#### Data for the task

——

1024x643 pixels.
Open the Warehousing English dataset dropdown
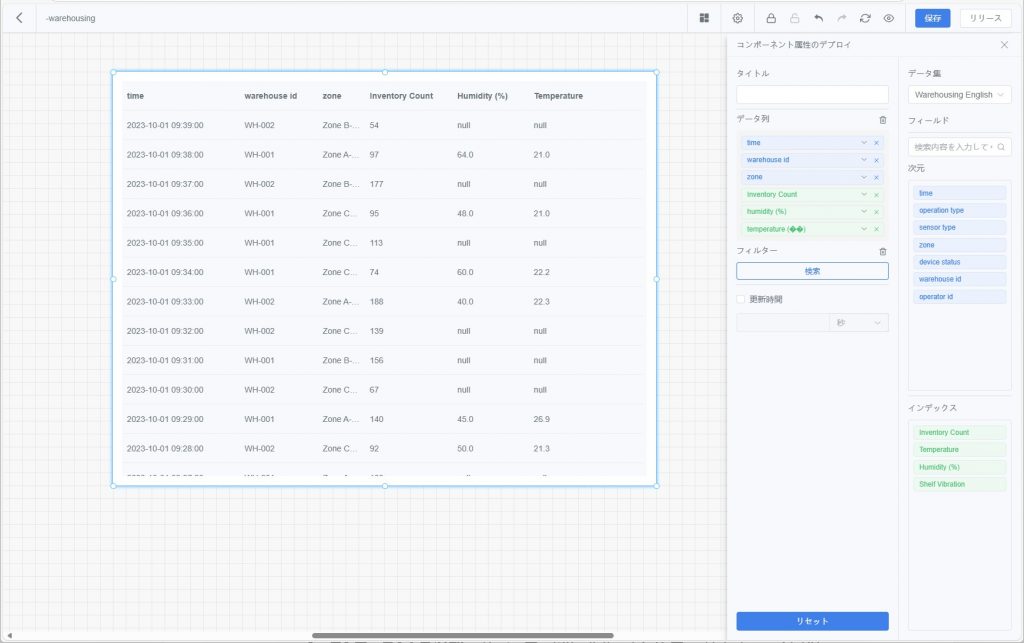(x=959, y=95)
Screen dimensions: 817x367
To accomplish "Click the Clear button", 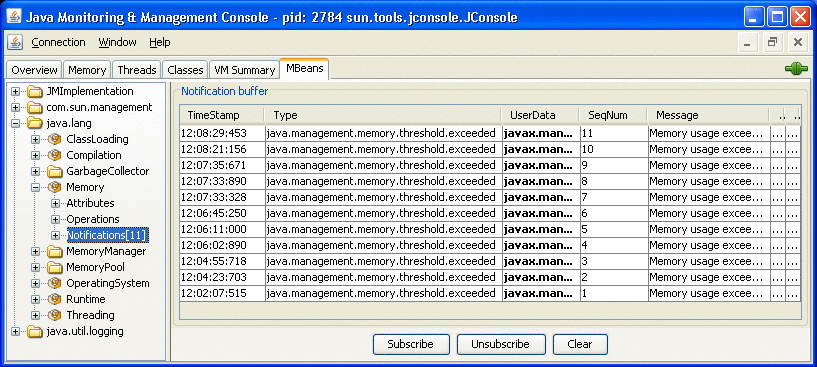I will (580, 344).
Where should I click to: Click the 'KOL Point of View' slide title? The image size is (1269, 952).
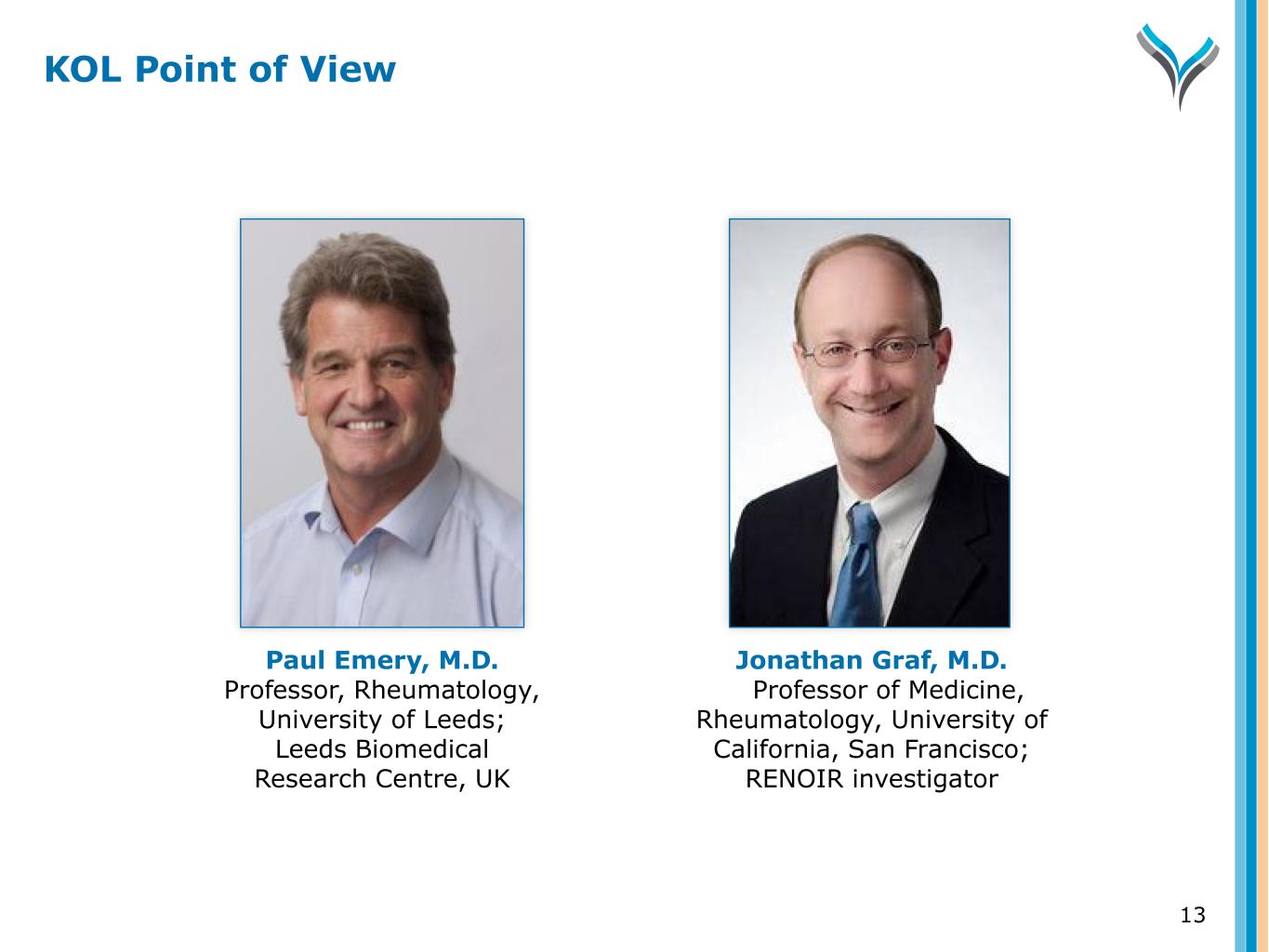[220, 70]
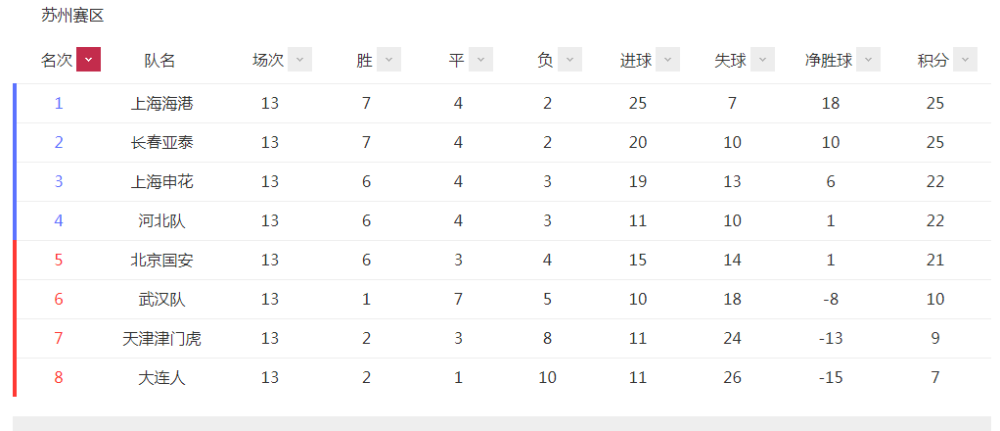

——

#### Exercise aim
Nothing but the lines from the one containing "Where should I" through the final line of the records, both included and copied exactly, should appear in the answer; pictures stay out.

#### Exercise solution
Where should I click to: Click the 'KOL Point of View' slide title? The image size is (1269, 952).
[220, 70]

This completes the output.